The Drugs for Neglected Diseases Initiative (DNDi), a nonprofit organization, developed acoziborole in collaboration with pharmaceutical firm Sanofi and with funding from organizations like the Gates Foundation. Dr. Stéphane Hugonnet, who worked on the clinical trials, noted that the harsh side effects of older treatments often discouraged people from seeking care.
Addressing Challenges and Future Steps
Sleeping sickness disproportionately affects impoverished communities in remote areas where tsetse flies thrive. The disease progresses in two stages: an early stage with fever and headaches, and a later stage with more severe neurological effects, including disrupted sleep patterns. Acoziborole is effective against both stages of the disease.
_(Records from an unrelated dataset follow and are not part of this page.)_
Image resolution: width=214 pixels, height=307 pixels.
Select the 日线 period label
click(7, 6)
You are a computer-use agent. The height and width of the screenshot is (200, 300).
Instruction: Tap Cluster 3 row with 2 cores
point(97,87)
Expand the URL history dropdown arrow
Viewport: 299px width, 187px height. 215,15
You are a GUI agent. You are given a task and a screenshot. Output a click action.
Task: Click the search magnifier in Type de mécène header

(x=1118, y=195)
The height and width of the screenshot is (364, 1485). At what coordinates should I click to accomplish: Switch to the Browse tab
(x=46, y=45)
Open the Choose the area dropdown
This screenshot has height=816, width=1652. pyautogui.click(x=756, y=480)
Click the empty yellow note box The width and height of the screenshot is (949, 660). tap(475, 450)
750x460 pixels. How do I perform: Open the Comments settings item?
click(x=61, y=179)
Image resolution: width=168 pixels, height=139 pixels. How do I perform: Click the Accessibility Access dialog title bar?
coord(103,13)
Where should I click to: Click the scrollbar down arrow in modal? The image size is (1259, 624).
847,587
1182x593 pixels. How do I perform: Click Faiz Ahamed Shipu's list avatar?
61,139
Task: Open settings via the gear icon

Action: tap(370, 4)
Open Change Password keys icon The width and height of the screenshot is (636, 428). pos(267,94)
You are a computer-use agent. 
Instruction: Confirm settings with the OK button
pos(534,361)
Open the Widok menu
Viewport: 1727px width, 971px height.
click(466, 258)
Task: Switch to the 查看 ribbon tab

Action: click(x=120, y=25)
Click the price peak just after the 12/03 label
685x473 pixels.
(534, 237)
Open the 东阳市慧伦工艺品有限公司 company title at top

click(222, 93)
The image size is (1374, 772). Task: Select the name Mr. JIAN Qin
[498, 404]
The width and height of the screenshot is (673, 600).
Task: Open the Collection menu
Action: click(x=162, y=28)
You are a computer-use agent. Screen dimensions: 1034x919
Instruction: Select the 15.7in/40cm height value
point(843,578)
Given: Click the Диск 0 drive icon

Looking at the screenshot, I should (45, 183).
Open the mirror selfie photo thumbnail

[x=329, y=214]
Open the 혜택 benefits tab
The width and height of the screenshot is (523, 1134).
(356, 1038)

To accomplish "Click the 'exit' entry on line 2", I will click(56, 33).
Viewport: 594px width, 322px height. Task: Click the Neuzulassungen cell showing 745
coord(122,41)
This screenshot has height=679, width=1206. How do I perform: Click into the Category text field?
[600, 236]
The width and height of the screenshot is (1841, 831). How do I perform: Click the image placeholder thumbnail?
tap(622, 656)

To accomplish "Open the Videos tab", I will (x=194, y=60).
Researchers are now exploring whether blood tests can be used to initiate treatment immediately, rather than waiting for confirmatory tests, which are more time-consuming and expensive. The next steps involve review by the Democratic Republic of Congo Ministry of Health and the WHO to update treatment guidelines and authorize the drug’s use globally. However, concerns remain about potential funding cuts that could hinder access to the drug in countries that need it most.